Written problem:
Return every line of the entries below that contains the word "navigation", matching case exactly.

(Stored items)
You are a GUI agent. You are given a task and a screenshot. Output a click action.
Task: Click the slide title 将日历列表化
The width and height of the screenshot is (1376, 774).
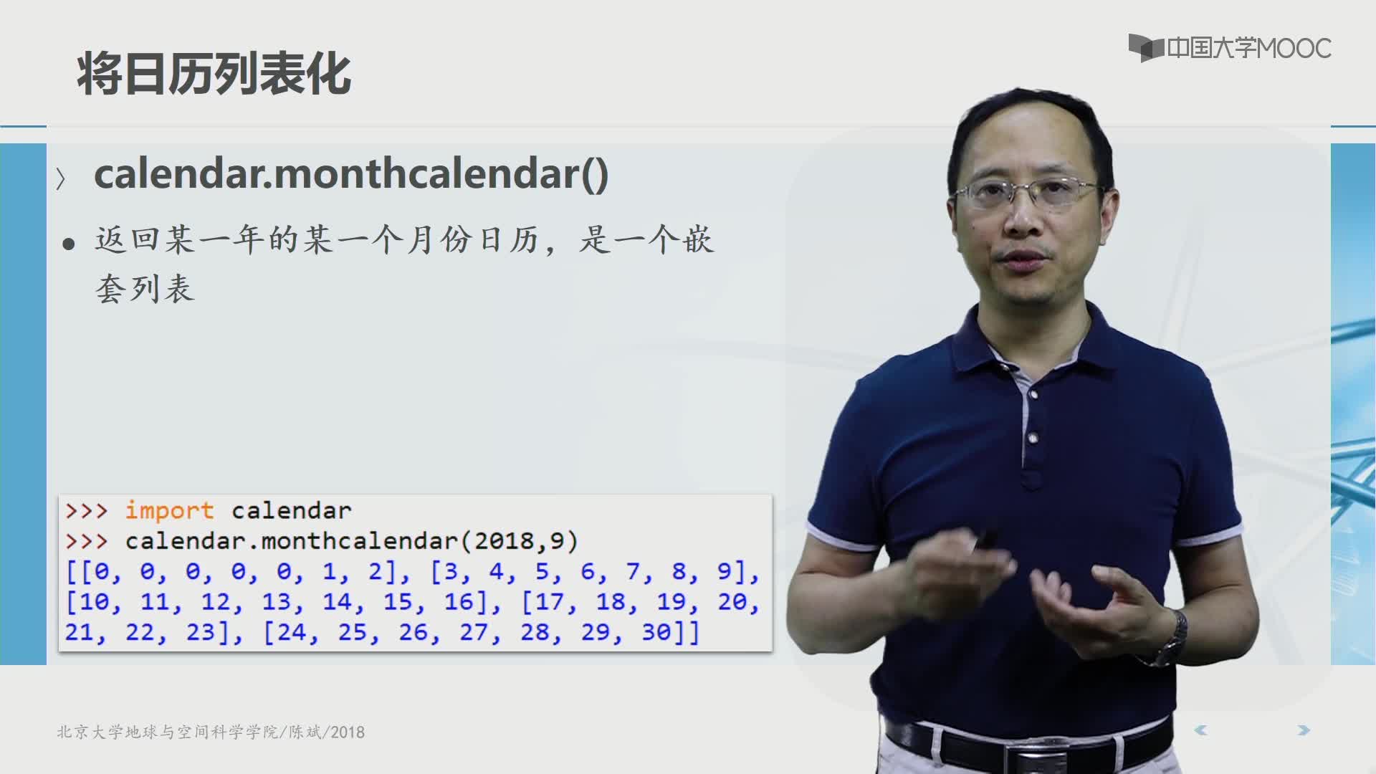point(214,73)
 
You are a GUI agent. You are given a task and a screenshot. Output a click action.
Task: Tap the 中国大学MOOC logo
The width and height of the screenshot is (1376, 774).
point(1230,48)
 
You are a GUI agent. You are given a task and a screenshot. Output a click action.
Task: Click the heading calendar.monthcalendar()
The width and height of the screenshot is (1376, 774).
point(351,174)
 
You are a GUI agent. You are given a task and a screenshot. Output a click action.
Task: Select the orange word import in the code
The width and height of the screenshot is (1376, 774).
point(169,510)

--

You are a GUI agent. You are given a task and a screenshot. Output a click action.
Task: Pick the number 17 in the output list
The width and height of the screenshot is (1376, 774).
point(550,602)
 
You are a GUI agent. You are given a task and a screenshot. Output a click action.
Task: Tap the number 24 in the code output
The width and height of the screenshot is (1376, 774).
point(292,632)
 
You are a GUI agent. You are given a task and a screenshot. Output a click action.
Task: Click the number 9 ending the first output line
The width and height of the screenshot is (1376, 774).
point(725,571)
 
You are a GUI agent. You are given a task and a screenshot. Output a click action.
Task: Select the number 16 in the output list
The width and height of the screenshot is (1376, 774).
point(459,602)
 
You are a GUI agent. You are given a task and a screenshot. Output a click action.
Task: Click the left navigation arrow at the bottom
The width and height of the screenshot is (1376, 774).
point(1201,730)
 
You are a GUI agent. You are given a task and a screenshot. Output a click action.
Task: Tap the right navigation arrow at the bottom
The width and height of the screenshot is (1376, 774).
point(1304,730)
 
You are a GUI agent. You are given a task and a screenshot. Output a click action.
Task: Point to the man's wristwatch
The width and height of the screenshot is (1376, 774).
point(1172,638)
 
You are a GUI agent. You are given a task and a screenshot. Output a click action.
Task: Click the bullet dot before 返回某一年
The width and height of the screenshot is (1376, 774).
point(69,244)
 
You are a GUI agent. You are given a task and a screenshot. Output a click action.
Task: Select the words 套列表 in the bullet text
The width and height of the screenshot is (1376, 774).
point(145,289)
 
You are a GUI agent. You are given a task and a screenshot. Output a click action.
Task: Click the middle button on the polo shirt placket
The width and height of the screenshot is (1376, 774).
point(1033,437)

Answer to this exercise:
Task: Click the left navigation arrow at the bottom
Task: Tap the right navigation arrow at the bottom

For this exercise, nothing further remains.